## [INPUT DATA]
══════════

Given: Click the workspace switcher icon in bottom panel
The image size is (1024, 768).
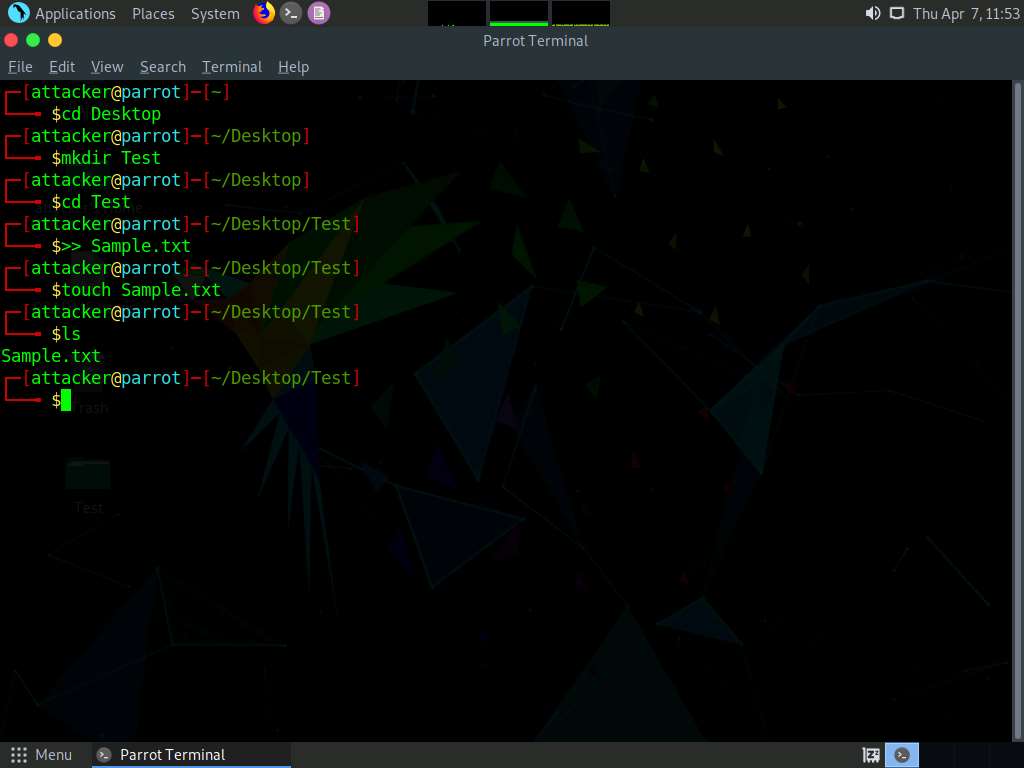Looking at the screenshot, I should (871, 755).
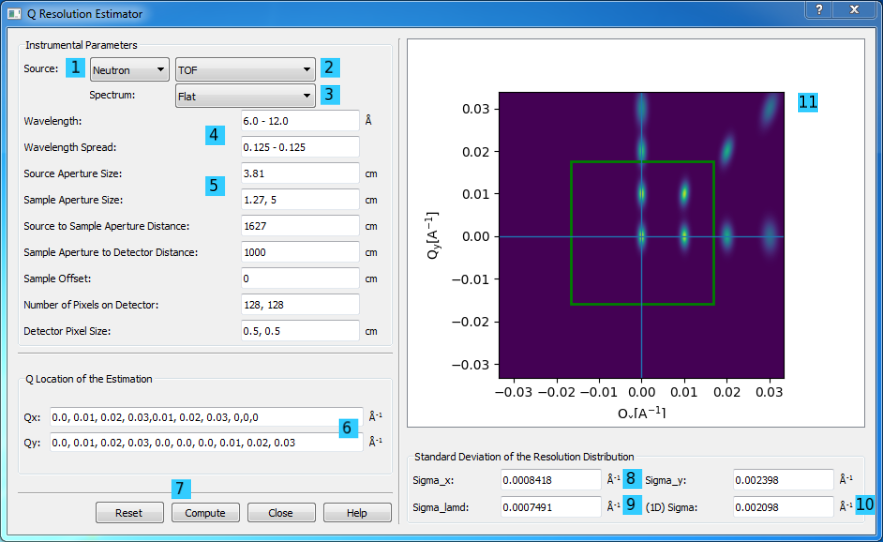
Task: Click the Source Aperture Size field
Action: [x=300, y=173]
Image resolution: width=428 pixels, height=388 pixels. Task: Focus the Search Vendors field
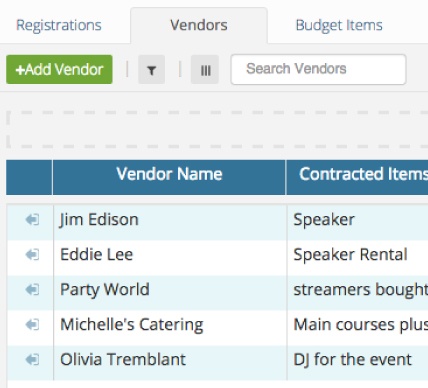(x=318, y=69)
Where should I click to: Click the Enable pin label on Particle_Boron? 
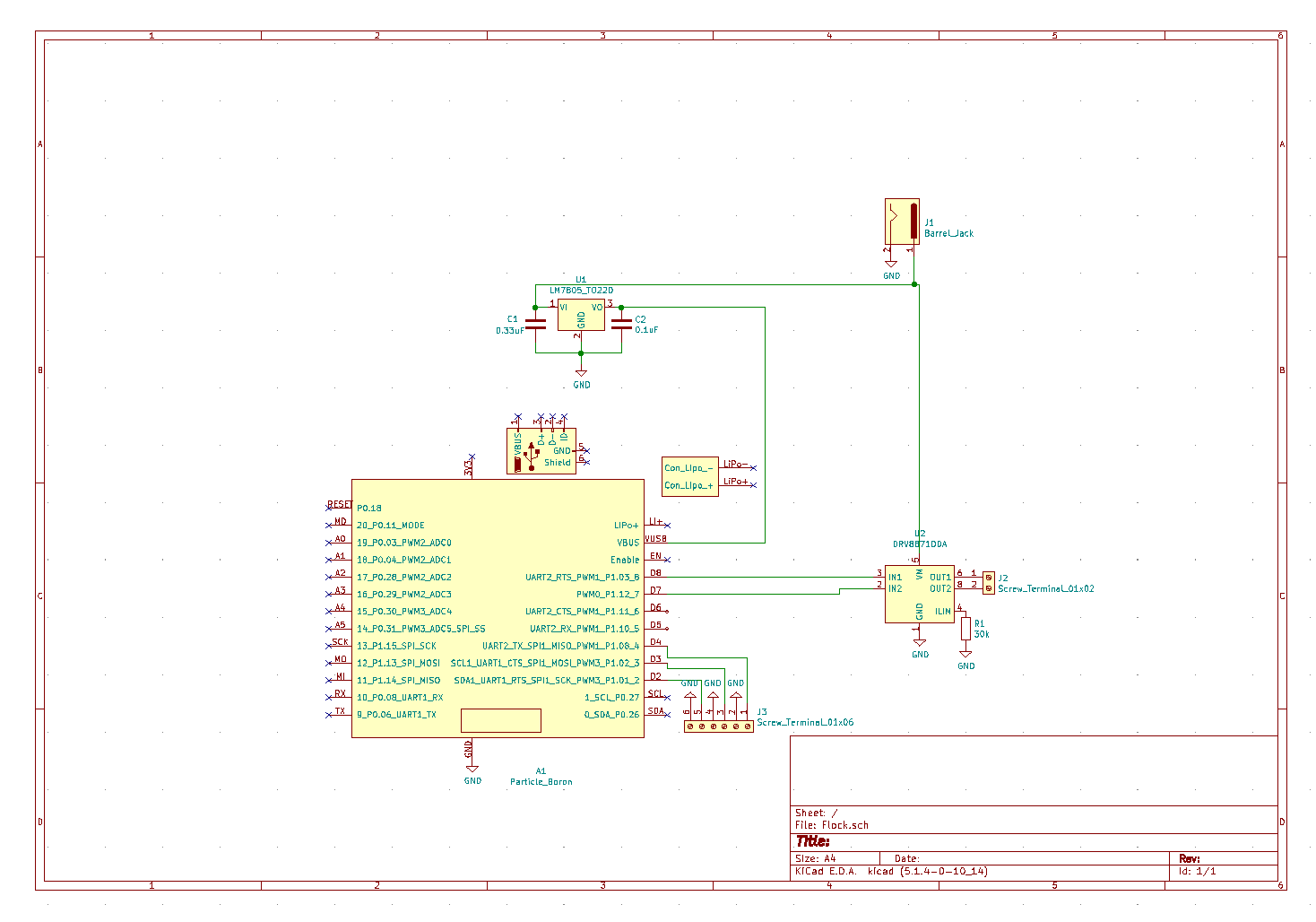[x=624, y=559]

══════════

Give back the records word for word, without their pictures.

## [EXERCISE ANSWER]
Given: Click the workspace switcher icon in bottom panel
The image size is (1024, 768).
Looking at the screenshot, I should (871, 755).
Task: Click the Source Aperture Size field
Action: [x=300, y=173]
Image resolution: width=428 pixels, height=388 pixels. Task: Focus the Search Vendors field
(x=318, y=69)
Where should I click to: Click the Enable pin label on Particle_Boron? 
[x=624, y=559]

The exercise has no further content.